J'ai été très profondément heurtée par la manière dont tout cela s'est passé, car j'ai fait partie de celles et ceux qui, depuis longtemps, ont milité pour de telles restitutions, à commencer par la restitution des têtes maories à la Nouvelle-Zélande. Or, le Parlement a été contourné ; on a évité un débat national qui aurait permis d'impliquer tout le monde dans la réflexion et le geste du retour. Tout cela est contreproductif et a crispé les positions des uns et des autres. Le Parlement, pris à revers une première fois, risque d'opposer à l'avenir un refus systématique. Il aurait été préférable de travailler ensemble, en lien notamment avec le ministère de la culture dont nous voulions d'ailleurs rétablir le rôle par rapport au ministère des affaires étrangères. Je déplore que le ministère de la culture soit, dans cette affaire, sous la coupe réglée de la cellule diplomatique de l'Élysée.

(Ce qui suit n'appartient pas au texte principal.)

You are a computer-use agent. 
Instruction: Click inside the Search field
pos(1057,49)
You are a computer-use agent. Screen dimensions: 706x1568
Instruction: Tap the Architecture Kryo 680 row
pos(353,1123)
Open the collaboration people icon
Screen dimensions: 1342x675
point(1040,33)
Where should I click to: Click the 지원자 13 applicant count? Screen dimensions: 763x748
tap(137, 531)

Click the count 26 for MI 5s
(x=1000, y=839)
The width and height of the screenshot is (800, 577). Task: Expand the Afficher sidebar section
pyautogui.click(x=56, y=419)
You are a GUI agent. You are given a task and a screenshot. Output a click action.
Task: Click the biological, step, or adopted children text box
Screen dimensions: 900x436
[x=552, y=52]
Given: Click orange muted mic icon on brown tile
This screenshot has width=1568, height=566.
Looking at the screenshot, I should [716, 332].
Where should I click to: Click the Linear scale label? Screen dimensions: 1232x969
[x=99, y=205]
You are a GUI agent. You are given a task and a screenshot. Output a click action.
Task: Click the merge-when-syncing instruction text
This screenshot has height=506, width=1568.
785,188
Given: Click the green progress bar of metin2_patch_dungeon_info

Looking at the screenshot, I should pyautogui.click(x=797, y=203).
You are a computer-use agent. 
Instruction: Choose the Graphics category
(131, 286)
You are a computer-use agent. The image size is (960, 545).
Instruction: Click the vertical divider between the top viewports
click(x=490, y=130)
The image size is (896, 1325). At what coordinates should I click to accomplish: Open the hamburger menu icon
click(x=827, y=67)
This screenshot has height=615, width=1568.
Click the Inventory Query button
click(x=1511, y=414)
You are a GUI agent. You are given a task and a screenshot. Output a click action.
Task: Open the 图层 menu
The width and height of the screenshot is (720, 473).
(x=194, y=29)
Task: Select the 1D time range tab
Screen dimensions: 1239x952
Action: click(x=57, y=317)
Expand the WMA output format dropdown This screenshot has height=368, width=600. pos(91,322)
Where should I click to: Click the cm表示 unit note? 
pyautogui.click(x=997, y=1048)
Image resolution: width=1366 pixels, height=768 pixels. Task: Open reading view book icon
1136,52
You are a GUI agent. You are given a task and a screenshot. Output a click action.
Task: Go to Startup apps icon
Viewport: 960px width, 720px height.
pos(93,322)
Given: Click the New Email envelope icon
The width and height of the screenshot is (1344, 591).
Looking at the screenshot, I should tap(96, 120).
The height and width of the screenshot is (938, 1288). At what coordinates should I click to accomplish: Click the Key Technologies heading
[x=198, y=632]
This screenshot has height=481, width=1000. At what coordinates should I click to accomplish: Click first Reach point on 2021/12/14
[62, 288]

Plutôt que d'établir une procédure rigoureuse et méthodique, permettant d'aboutir, le cas échéant, à certaines restitutions pertinentes, on a pris le risque de voir le dossier s'enliser. Pourtant, depuis 2002, notre souhait avec Philippe Richert, est d'engager une réflexion prospective et lucide sur ces questions. La méthode retenue est donc contreproductive et ne nous fait pas gagner beaucoup en termes de crédibilité sur la scène internationale. D'autres pays sont sollicités sur ces sujets et nous aurions pu être les initiateurs d'une méthode intéressante. Je ne confondrai pas les dons et les retours : on ne peut pas imaginer que nos gouvernants puisent à l'envi dans les collections publiques pour faire des cadeaux ! C'est inenvisageable. Pour éviter les excès, nous avons besoin des garde-fous définis par loi ; en l'occurrence, il s'agit du principe d'inaliénabilité, reconnu par la loi de 2002, mais qui remonte au 16e siècle. C'est pourquoi je vous propose d'adopter la motion tendant à opposer la question préalable.
La motion n° 1 est adoptée. La commission décide donc de soumettre au Sénat une motion tendant à opposer la question préalable au projet de loi relatif à la restitution de biens culturels à la République du Bénin et à la République du Sénégal. En conséquence, elle n'a pas adopté de texte. Dès lors, en application du premier alinéa de l'article 42 de la Constitution, la discussion portera en séance sur le texte du projet de loi adopté par l'Assemblée nationale en nouvelle lecture.